Every year, the Avon River widens, washing away land and trees. This photo was taken on my sister’s salt marsh in Mount Denson.

My sister is upset. She owns property along the contentious Avon River in Mount Denson. Why is this river contentious? The nearby town of Windsor built a causeway across the water 50 years ago, causing this extraordinary tidal system to fill with silt. A river that once boasted the highest tides in the world and harboured an industry of proud boat builders, has become an ecological disaster.

This year, instead of repairing the situation, the government decided to widen the highway through Windsor by building a second causeway. At Hantsport, 14 km downstream, the Avon converges with a second river system, the Halfway River, where a dyke holding back ocean water burst a few years back. Again, the government addressed the situation by constructing an impenetrable rock wall to stop a body of rushing water that has no intention of being stopped. The silting has caused the river to disappear in many places. In other places, the water, having nowhere else to go, has pushed against its banks, eating away the land at a furious pace.

The rock wall built across the Halfway River in Hantsport. If you look closely, you can see tiny human figures along the face of the wall.

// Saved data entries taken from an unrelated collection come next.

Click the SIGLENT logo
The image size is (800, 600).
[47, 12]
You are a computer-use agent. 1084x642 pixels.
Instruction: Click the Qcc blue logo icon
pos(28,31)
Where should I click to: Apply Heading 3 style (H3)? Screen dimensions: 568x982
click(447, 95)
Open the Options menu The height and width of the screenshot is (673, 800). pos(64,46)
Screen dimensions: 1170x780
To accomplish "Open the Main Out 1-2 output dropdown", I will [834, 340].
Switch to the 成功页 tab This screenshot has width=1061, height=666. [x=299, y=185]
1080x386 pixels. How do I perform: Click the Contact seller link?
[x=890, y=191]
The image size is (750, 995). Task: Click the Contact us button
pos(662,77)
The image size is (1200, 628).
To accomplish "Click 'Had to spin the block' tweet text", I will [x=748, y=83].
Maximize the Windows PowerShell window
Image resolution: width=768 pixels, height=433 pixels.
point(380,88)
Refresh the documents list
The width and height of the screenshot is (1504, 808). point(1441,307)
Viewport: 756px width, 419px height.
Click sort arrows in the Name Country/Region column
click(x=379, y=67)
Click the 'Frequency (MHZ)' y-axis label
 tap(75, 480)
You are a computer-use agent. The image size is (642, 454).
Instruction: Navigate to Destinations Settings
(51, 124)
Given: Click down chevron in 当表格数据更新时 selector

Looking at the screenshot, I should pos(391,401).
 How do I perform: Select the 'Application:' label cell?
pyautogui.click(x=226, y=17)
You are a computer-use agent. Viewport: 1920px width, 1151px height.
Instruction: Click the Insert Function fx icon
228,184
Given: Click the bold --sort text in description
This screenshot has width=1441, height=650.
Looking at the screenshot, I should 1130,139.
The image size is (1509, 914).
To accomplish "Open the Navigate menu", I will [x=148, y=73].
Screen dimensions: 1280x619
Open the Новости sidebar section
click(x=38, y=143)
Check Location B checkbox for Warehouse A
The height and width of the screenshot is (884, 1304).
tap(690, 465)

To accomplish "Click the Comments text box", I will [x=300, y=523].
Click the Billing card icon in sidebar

Janet showed us the riverbank where stately oaks hover above the eroded ground. Roots once buried deep into the earth are now stilts, pedestals made of gossamer. The trees’ demise is inevitable as water eats into the land and robs these giants of their stability. .

The roots of oaks are exposed as the tide creeps higher into the land each year.

My sister and I talked about cycles of nature. Landscapes transformed as forest soil becomes water logged sand and then something else. Janet had been reading Silver Donald Cameron’s The Living Beach. In this book, Cameron describes a sandcastle festival on the Magdelan Islands. Artists and amateurs come here to craft elaborate sand structures on the public beach, cheered on by crowds numbering in the thousands. The castles are grand and beautiful, yet none will last longer than a few days as the surf rolls inexorably toward them.

Sandcastle on the Plage du havre, Magellan Island. Photo by Michel Bonato

Here are Silver Donald’s words: “There’s something very appealing about this–structures lovingly created in the full knowledge that they’re ephemeral, that they’ll be gone in a week, that no trace of them will endure after the first big storm … By the Earth’s calendar, all our works are sand castles–and so is the coast itself. There they stand, those glorious constructions bathed in pearly morning light, already starting to crumble. And built with joy in the knowledge that their destiny was to crumble. There’s a liberating acceptance in this gesture.”

Disappearing sandcastles are a metaphor for the shoreline itself. The shore supports an ecosystem that appears stable and complex, yet the entire system is in flux, and will change character in the space of a decade or a lifetime. Perhaps the change would be easier to accept, if human interference weren’t such a contributing factor.

What is this mysterious creature? A lichen or algae?

Janet and I are walking along the salt marsh. At one point we pass a submerged dock, its twisted boards just visible through layers of sand and rock. The ground becomes sandy, then stony, dotted with a sharp, spiky grass. Through blades of grass, I notice a dark-coloured rubbery form, snap its picture. What is it? A lichen or an algae? Back home, I look it up on inaturalist. The identification is: green spongy cushion algae (codium setchellii). It’s also known as Dead Man’s Brains. It’s a close relative to the finger sponge algae (Dead Man’s Fingers) often found on our shores. It’s probably been there my whole lifetime, but I’m only getting around to noticing it now. It takes a river to wash away a forest to cause me to notice a tiny creature who may adapt to change more perfectly than all the giants surrounding it.